---- Data

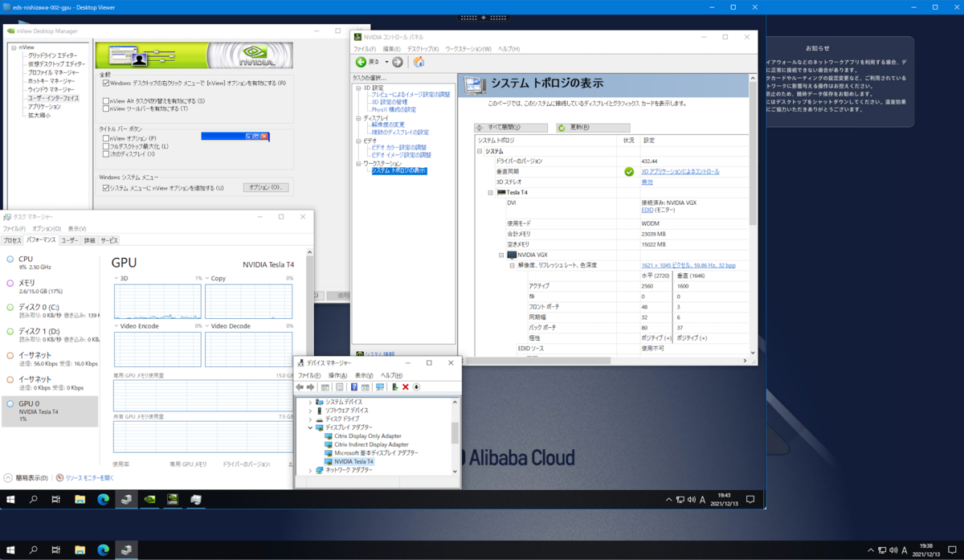The image size is (964, 560).
Task: Launch Chrome from the taskbar
Action: coord(104,499)
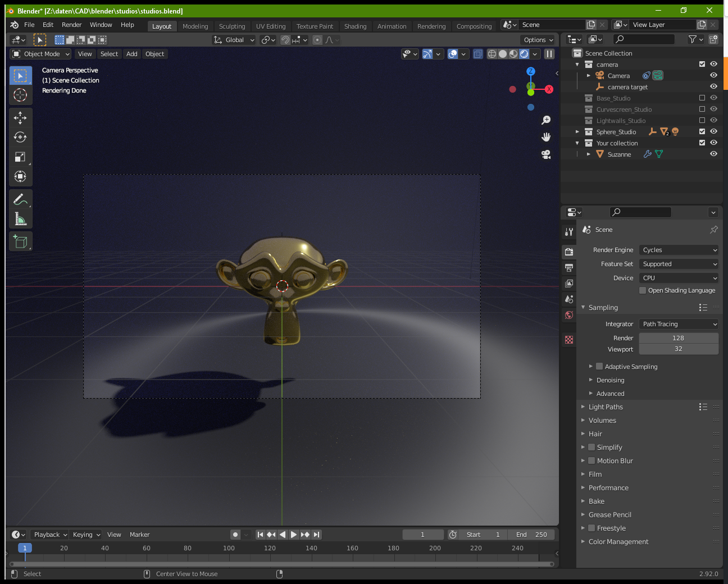
Task: Select the Annotate tool
Action: click(x=20, y=199)
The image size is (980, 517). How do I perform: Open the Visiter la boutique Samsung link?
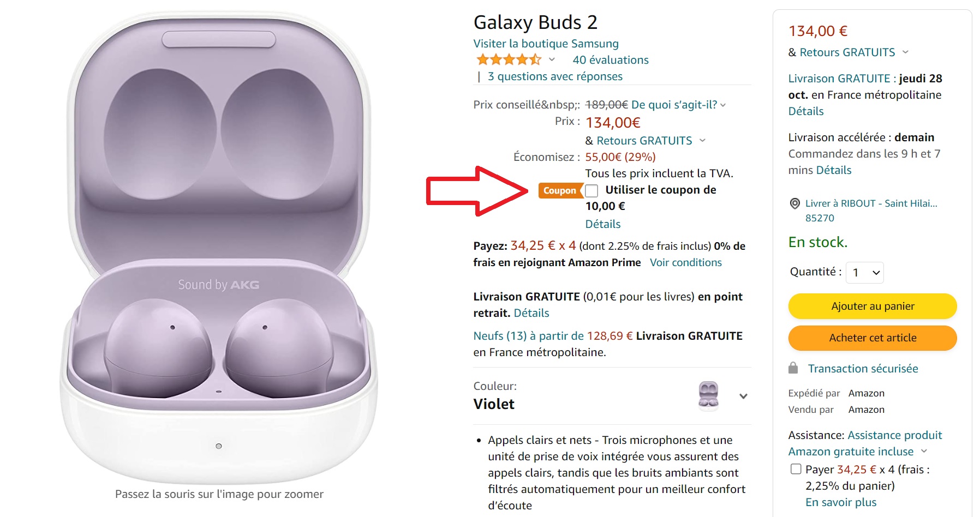click(x=546, y=44)
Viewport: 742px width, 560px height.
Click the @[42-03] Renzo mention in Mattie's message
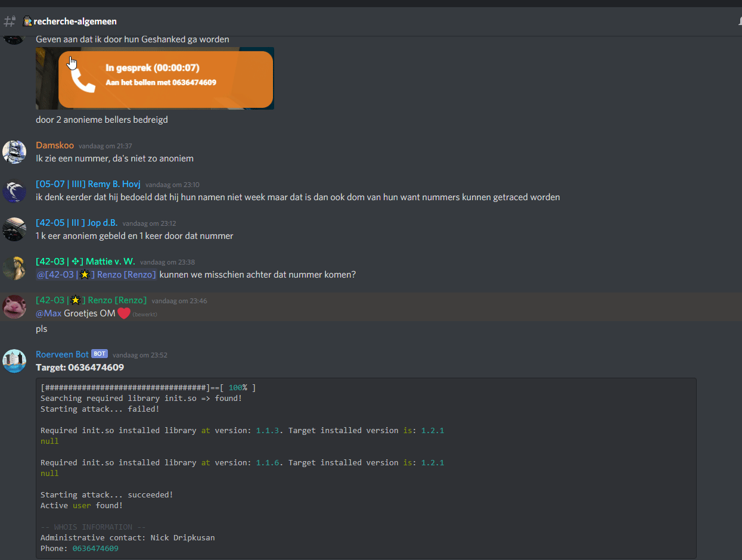pyautogui.click(x=96, y=275)
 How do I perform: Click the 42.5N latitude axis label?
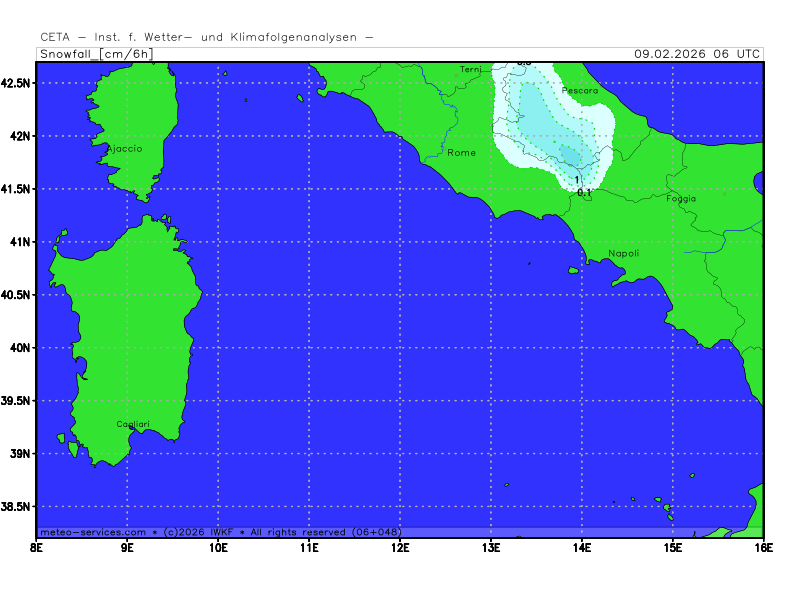click(16, 82)
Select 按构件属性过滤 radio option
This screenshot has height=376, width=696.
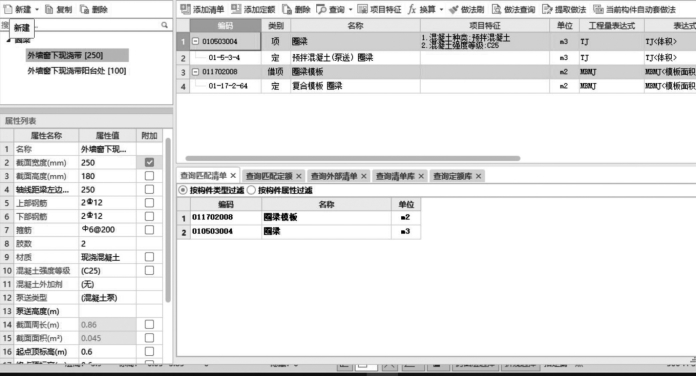(251, 190)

--------

Work task: The line containing "Select 按构件属性过滤 radio option" and every line after it, through the end of the material above, are to be printed exactly; no pictures belong in the output.

Problem solution:
Select 按构件属性过滤 radio option
This screenshot has height=376, width=696.
(251, 190)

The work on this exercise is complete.